As someone with a type A personality, most people imagine an always-on-top-of-things individual who operates with constant urgency and strict schedules. And yes, while that’s true, I believe being type A extends to more than just behavior; it reaches into emotions as well.
Whenever I’m on a walk with my type B brother, he always tells me to slow down, but I just can’t help myself! Even when I’m not in a rush, I naturally walk fast. That being said, my sense of urgency isn’t just in my pace, it’s in my emotions too.
In fact, Merriam-Webster defines type A as possessing characteristics of “impatience, aggressiveness, and competitiveness,” which can apply to both behavior and emotion. When I get stressed, I get really stressed, and I’m told to calm down. When I cry, I really cry, and I’m told to wipe my tears. That intensity mirrors the way I navigate my life.
In the same ways I seek to be on time, to communicate clearly, and to have a set program to keep things running smoothly, I seek that structure emotionally too. When the version of important life events I created in my head goes off track, I feel it intensely. Something else is unfolding: my fantasy is replaced with reality. I lose control, and I don’t like it.
“Don’t worry, you stress too much. It’s not that deep,” my type B best friend reassures me. As much as I admire her for not having one anxious bone in her body, we both know I can’t agree with her advice.
For me, it is deep.
But why is that? Because I care, albeit maybe a little too much at times. What a blessing and a curse it is to care so much. On the one hand, it makes me aware and invested in the people and experiences around me. On the other hand, it leaves me vulnerable to anxiety and exhaustion.
Usually, overthinking is a result of caring. The connotation of “overthinker” is that we deliberately self-sabotage even the good things that come our way. Yes, we analyze every detail, question every tone, every pause, every small shift. We prepare for the worst-case scenario because, more often than we’d like to admit, our intuition has proven us right before. When the worst does happen, it reinforces the habit, and that habit can overconsume you.
Nonetheless, I viewed these habits of mine as something to be corrected. I recall a time when I was so sick and tired of being emotionally vulnerable that I wanted to flip the switch and become nonchalant overnight. It would certainly make things easier. It would subside my ability to care and feel so deeply. Luckily, my overthinking self knew I was lying to myself. Who am I kidding? I am anything but nonchalant.
I thought this was because overthinking and stress are indeed perceived as illnesses that need to be cured. When you Google “How to stop overthinking,” or “How to not feel stressed,” millions of sites and therapists pop up. I guess that’s because the people experiencing it, like myself, are searching for answers in the middle of those spirals.

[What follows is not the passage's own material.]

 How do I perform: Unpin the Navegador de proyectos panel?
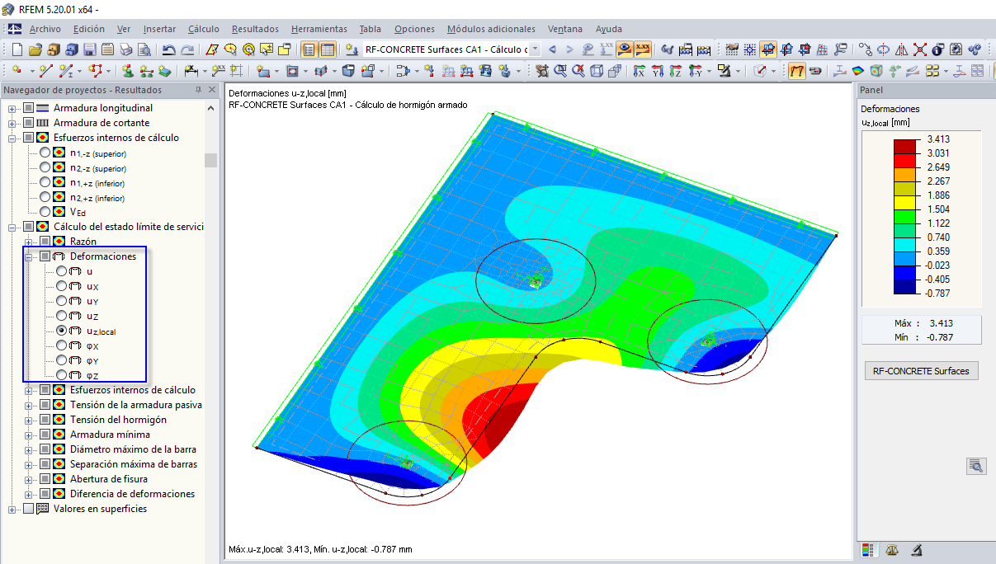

But what we should be searching for instead is how to manage and minimize overthinking and stress. “Stop,” “end,” and “forever” are words frequently paired with anything we want to eliminate, but rarely do we see “acceptance,” “compromise,” or “middle ground.”
So no, my tendency to overthink and stress will never completely go away. Who would I be without all of my traits, both the good and the bad? While my emotions and thoughts can consume me at times, I’ve gotten better at moderating and learning how to live with them instead of fighting them.
In college, we meet so many different types of people. I’ve learned that if someone engages in something I personally wouldn’t do, something that would normally send me into an overthinking spiral, I don’t let it infringe on my own morals or sense of self. If they are capable of handling that, good for them, but I know I can’t, so I won’t be.
I try to remind myself, you can never miss out on something that isn’t meant for you. It’s important to keep your distance from triggers and stay true to what brings out the best in you.
So yes, it will always be “deep,” but perhaps it doesn’t have to be “that deep.”